1. The Appellant has submitted that the evidence tendered by the prosecution was full of inconsistencies.
2. For instance, it was not clear where exactly the Complainant was defiled; as one version was that it was inside the offender’s house; whilst the other version was that it was inside a shamba.
3. Secondly, the Complainant and her mother had originally indicated that the Complainant sustained injuries when she fell off a tree. Therefore, the Appellant submitted that the change in the story, was simply calculated to frame him, because he hailed from a community which was different from that which the Complainant’s mother and other witnesses come from.
4. He believes that he was arrested only because he;
“….. was a single man, and that he was suspected to have committed the offence because he was not married.”
5. In any event, the Appellant believes that he cannot be the “Unknown Person” who the police were told about, when the Complainant’s mother made the first report.
6. The Appellant was surprised that whilst the Complainant and her mother had told the Clinical Officer at the Muhoroni Sub-county Hospital that the minor had fallen from a guava tree; the said Clinical Officer started carrying out investigations on an alleged sexual encounter.
Single Identifying Witness
7. The Appellant submitted that the trial court had failed to warn itself about the dangers of relying on the evidence of a single identifying witness. Therefore, the Appellant was of the view that the truth of the matter did not come out.
Burden of Proof
8. The understanding of the Appellant was that the trial court shifted the burden of proof from the prosecution, and saddled him with it.

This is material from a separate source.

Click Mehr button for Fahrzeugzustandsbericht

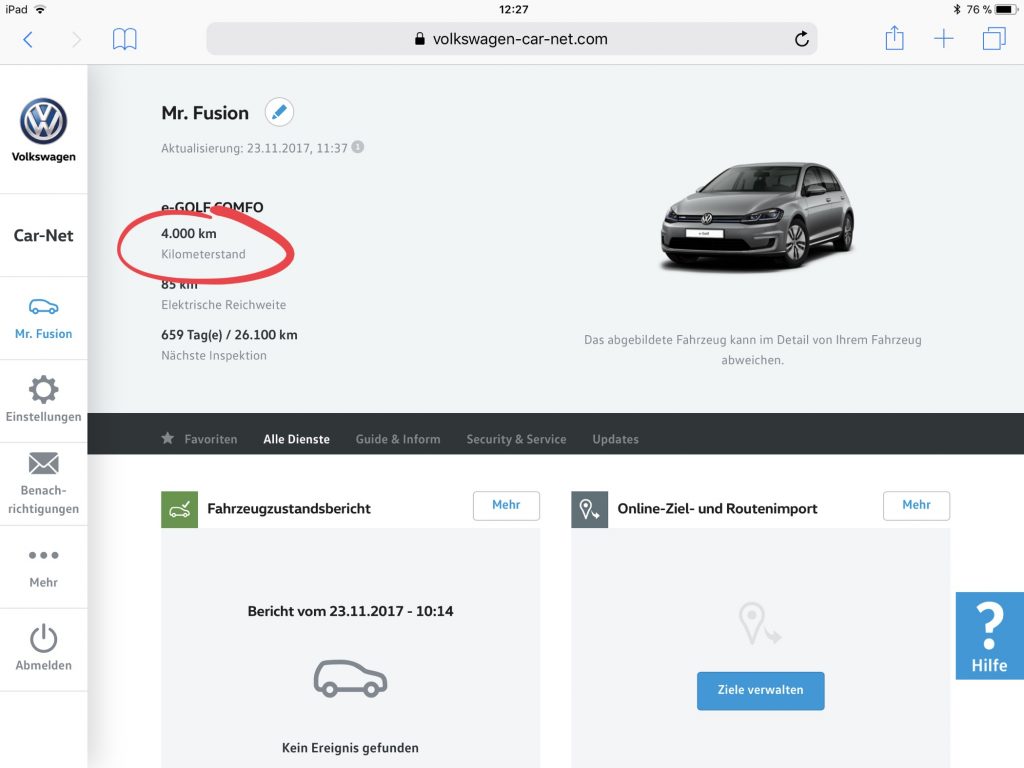pos(506,506)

9. He submitted that the weakness of the defence should not be the basis for conviction.
10. He reasoned that he could not have committed the offence, considering that he had his own 5 children, who were vulnerable.
11. The Appellant urged this Court to give consideration to his mitigation. In particular, he noted that his 5 “vulnerable enthusiastic school going kids” would suffer if the Court were to uphold the Life sentence.

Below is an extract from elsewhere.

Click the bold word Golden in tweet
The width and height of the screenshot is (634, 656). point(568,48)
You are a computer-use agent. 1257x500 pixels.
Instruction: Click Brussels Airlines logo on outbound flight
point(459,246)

12. Secondly, he described his health as unstable.
13. He believes that because he was a first offender, the sentence of Life Imprisonment was excessive, if the Court were to give consideration to the circumstances in which the offence was committed.

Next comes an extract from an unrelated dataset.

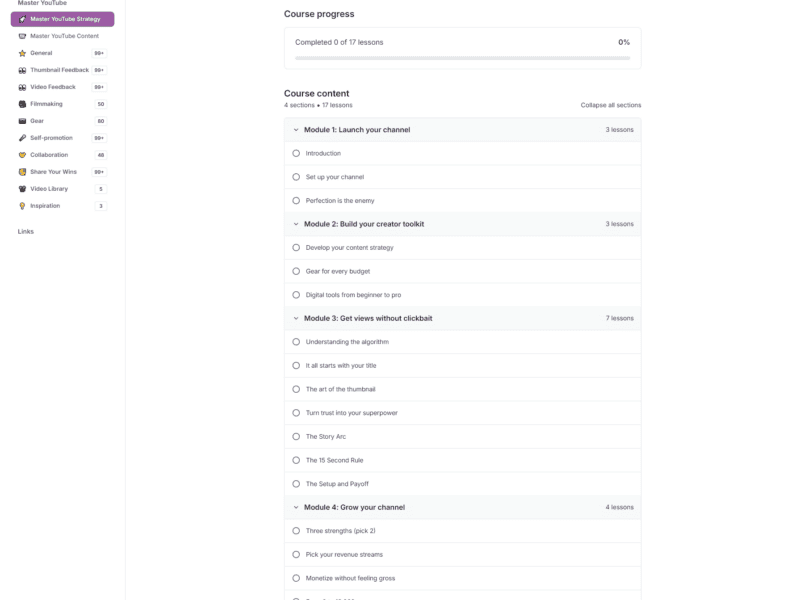
Task: Open the Video Feedback channel
Action: (58, 86)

14. The offence of defilement is committed when a person causes an act which causes penetration with a child.
15. In this case, the mother of the Complainant testified that the Complainant was 6 years old. She also produced the Birth Certificate of the Complainant, which verified the age of the Complainant. Therefore, there is no doubt that the Complainant was a child.
16. PW1 was the Complainant. She testified that the Appellant did “bad manners” to her. As a result of the said “bad manners”, PW1 bled a lot.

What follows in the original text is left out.